High debt-to-income loans proceed to lower
The whole worth of loans with a debt-to-income of six instances or extra dropped for the sixth quarter in a row to only $8.33 billion – almost one fifth of what it was on the peak in December 2021.
Proportion of recent mortgages with a debt-to-income ratio of six instances or extra
Dec quarter 2023 | Sep quarter 2023 | Peak (Dec 2021) |
5.6% | 5.7% | 24.3% |
Source: APRA Quarterly ADI Property Exposure statistics for Dec 2023, new lending, ADI’s, launched 12 Mar 2023. The proportion relies on new owner-occupier and investor loans.

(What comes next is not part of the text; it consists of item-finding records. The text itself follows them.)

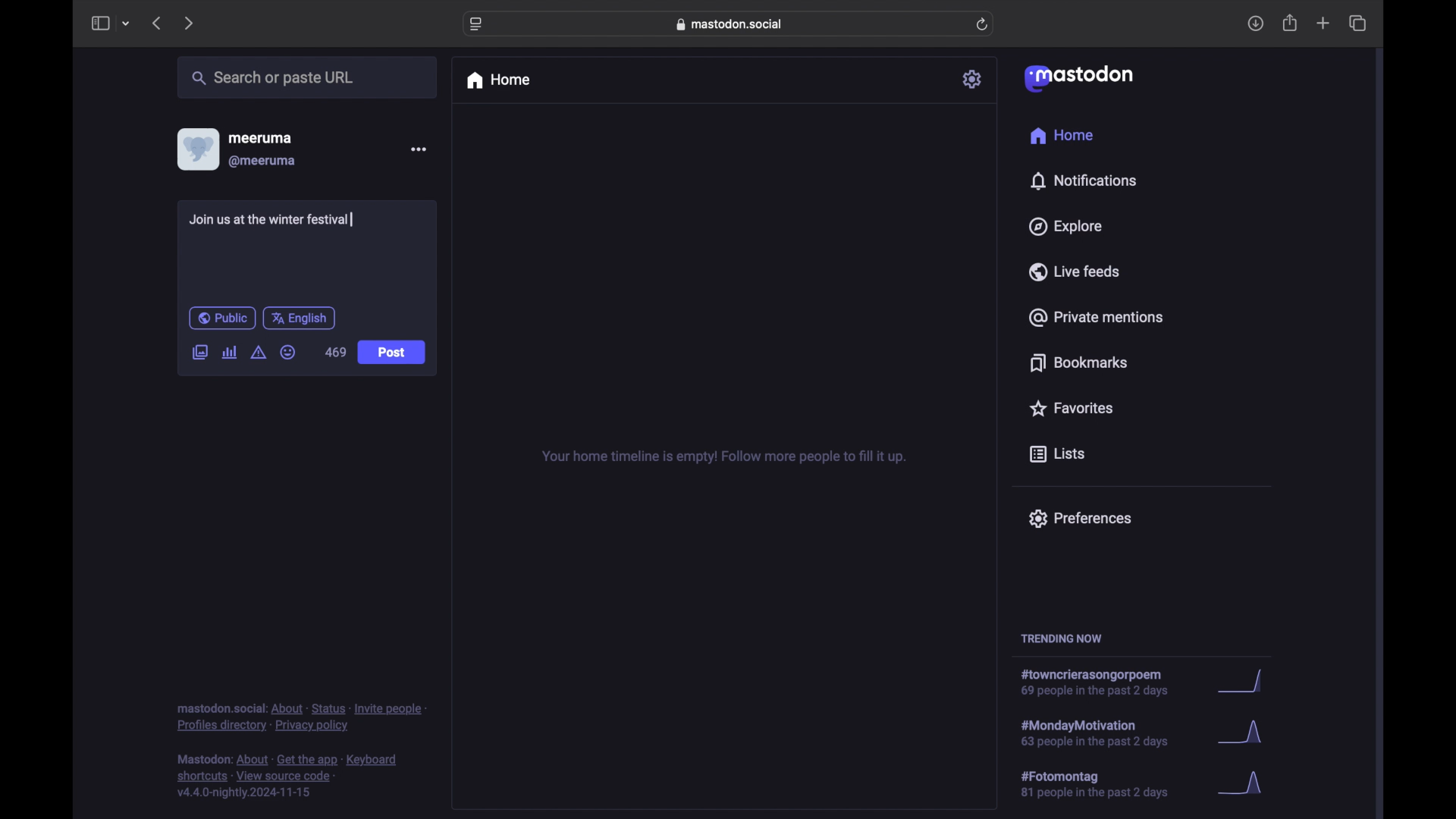 The height and width of the screenshot is (819, 1456). Describe the element at coordinates (1323, 22) in the screenshot. I see `new tab` at that location.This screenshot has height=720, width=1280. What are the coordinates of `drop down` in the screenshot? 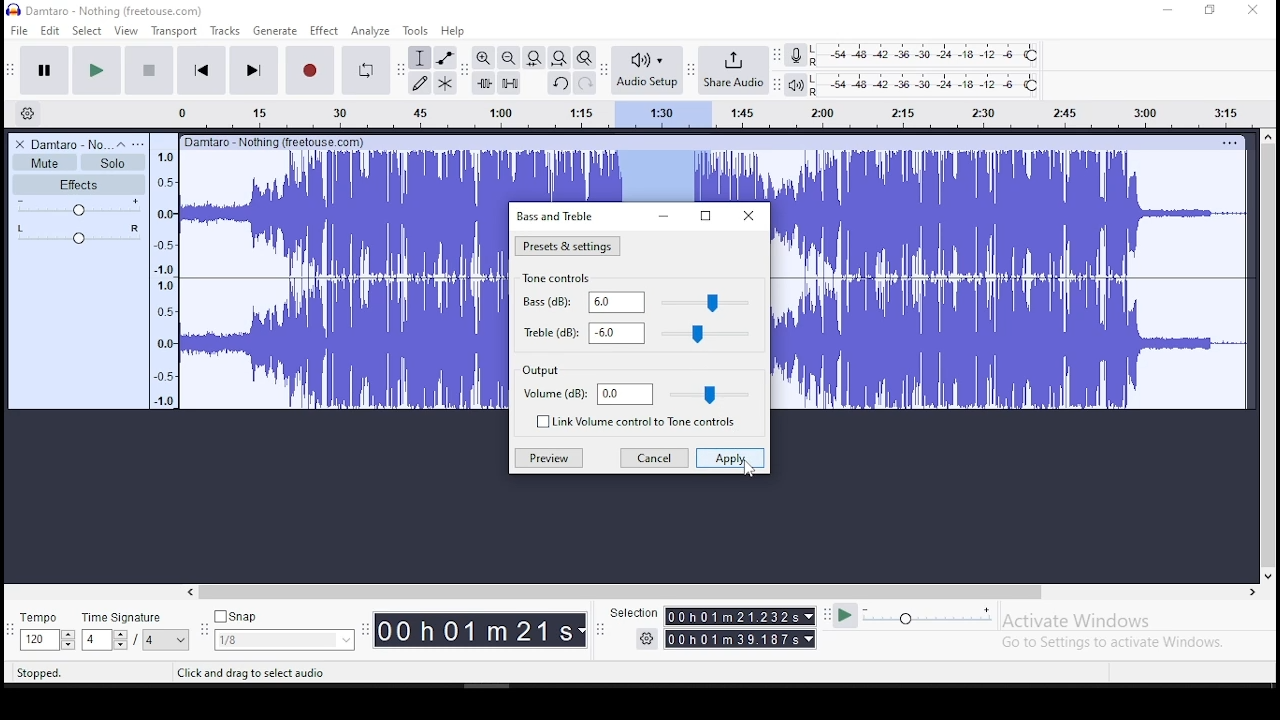 It's located at (807, 616). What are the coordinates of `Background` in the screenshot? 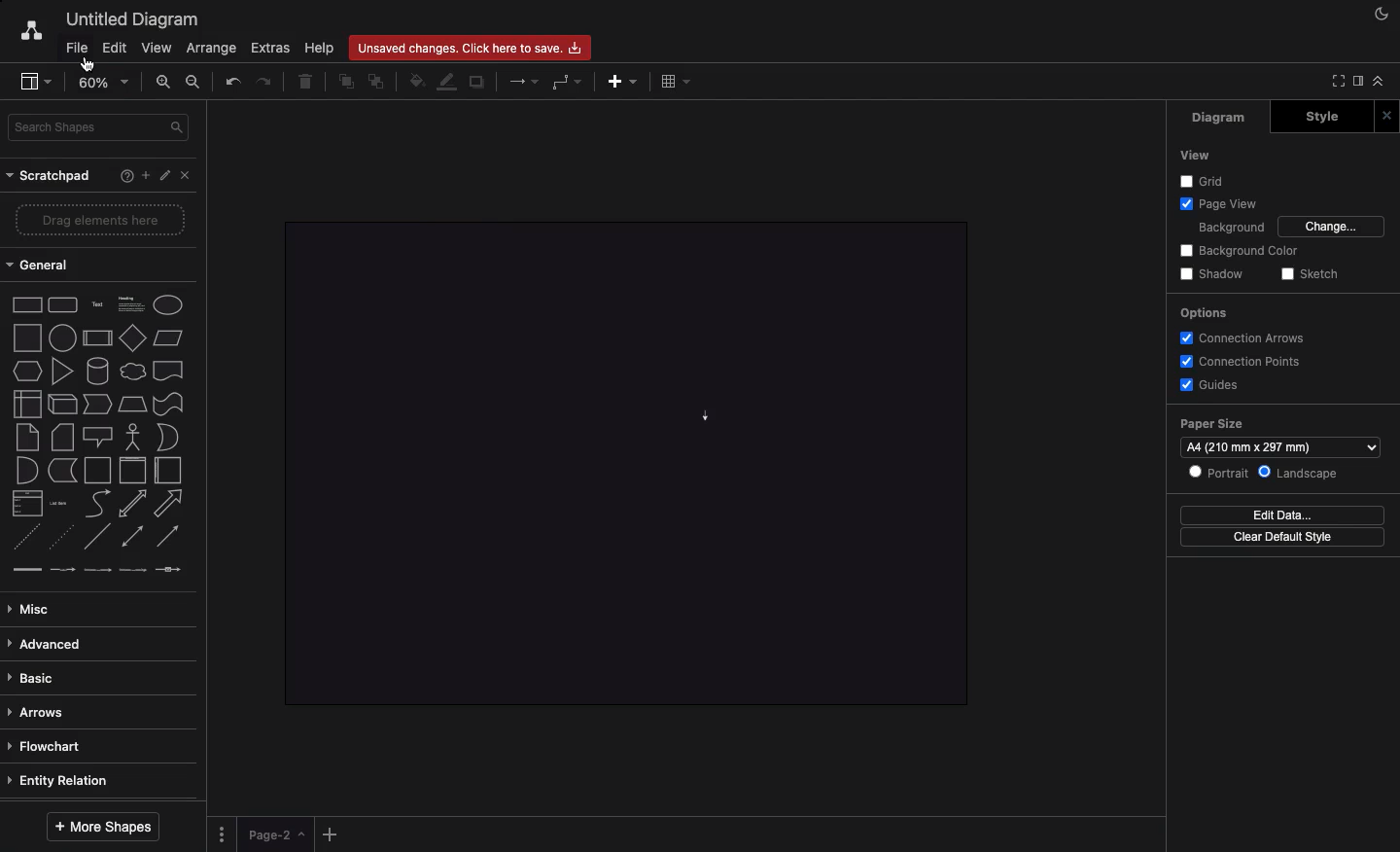 It's located at (1230, 226).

Eden Radford is the External Comms Lead for RateMetropolis, bringing almost a decade of expertise throughout the finance providers and expertise sectors. In prior years, Eden has labored with Lendi, Aussie, Xero, Qualcomm, Accenture, and Dyson, amongst others, whereas being a pillar of experience for presidency shoppers and contracts, as effectively. Eden has a ardour for bettering monetary literacy, information storytelling and serving to folks higher perceive the selections they will make about their very own funds.